Supplied records:
--------------------------------
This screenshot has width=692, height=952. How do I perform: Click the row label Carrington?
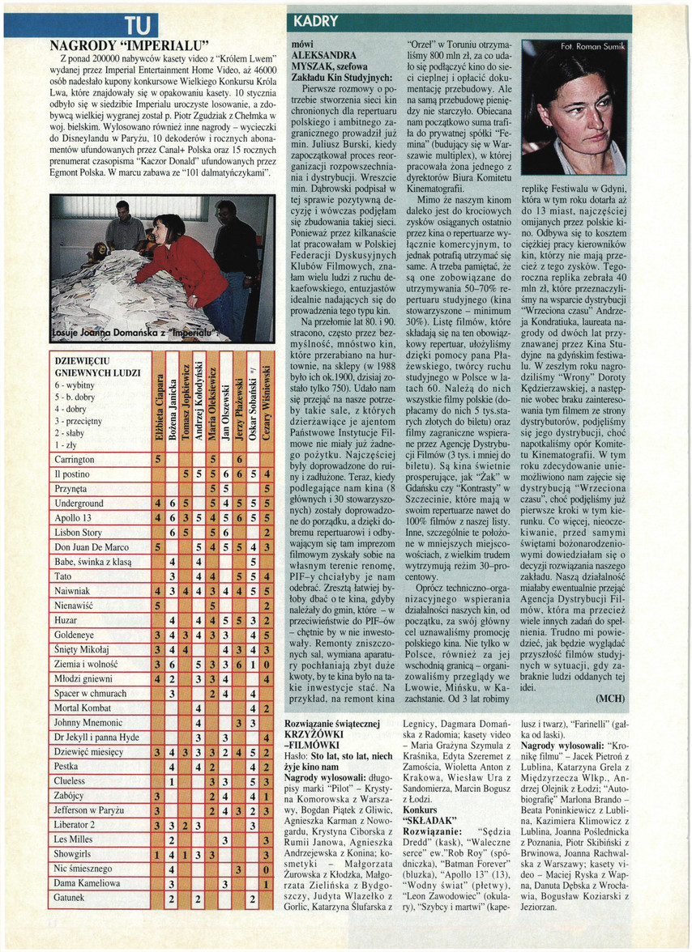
--------------------------------
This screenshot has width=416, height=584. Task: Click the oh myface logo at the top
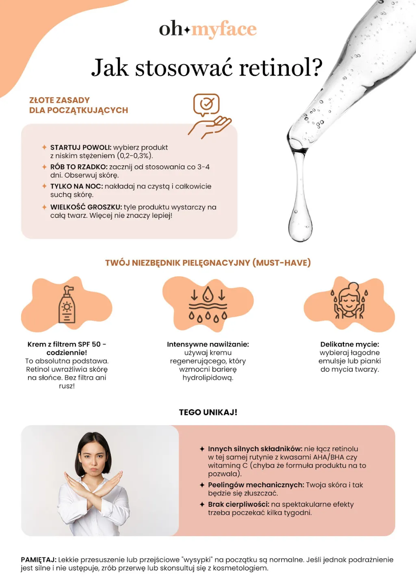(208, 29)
--------------------------------
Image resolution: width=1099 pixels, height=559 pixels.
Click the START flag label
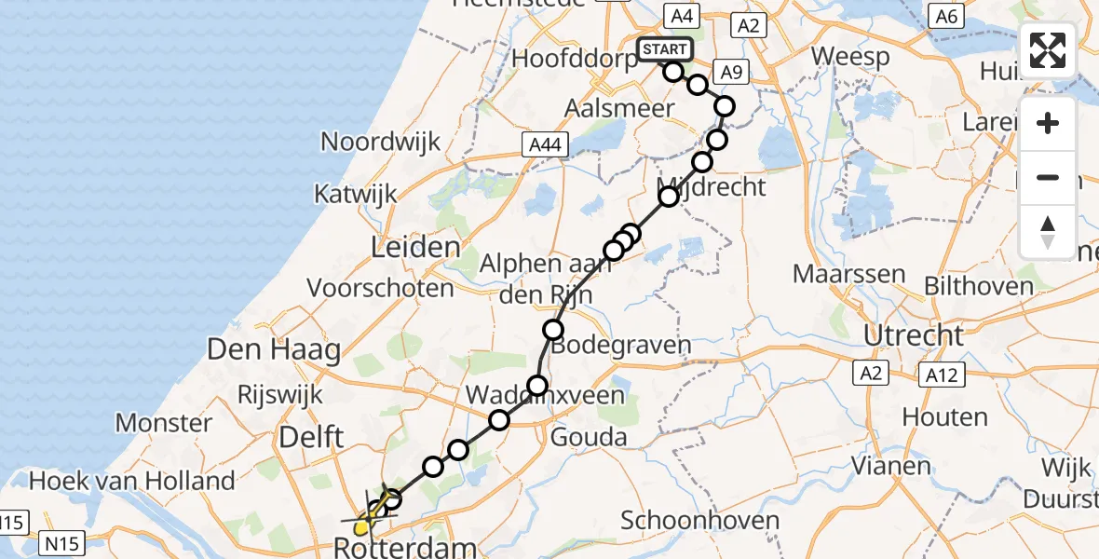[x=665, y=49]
--------------------------------
Exercise goal: Add 58 to every coordinate in the answers and write out again the data starting at the line containing "Image resolution: width=1099" and ending at the line containing "[x=665, y=49]". Leave the pictures out.

Solution for this problem:
Image resolution: width=1099 pixels, height=559 pixels.
Click the START flag label
[x=723, y=107]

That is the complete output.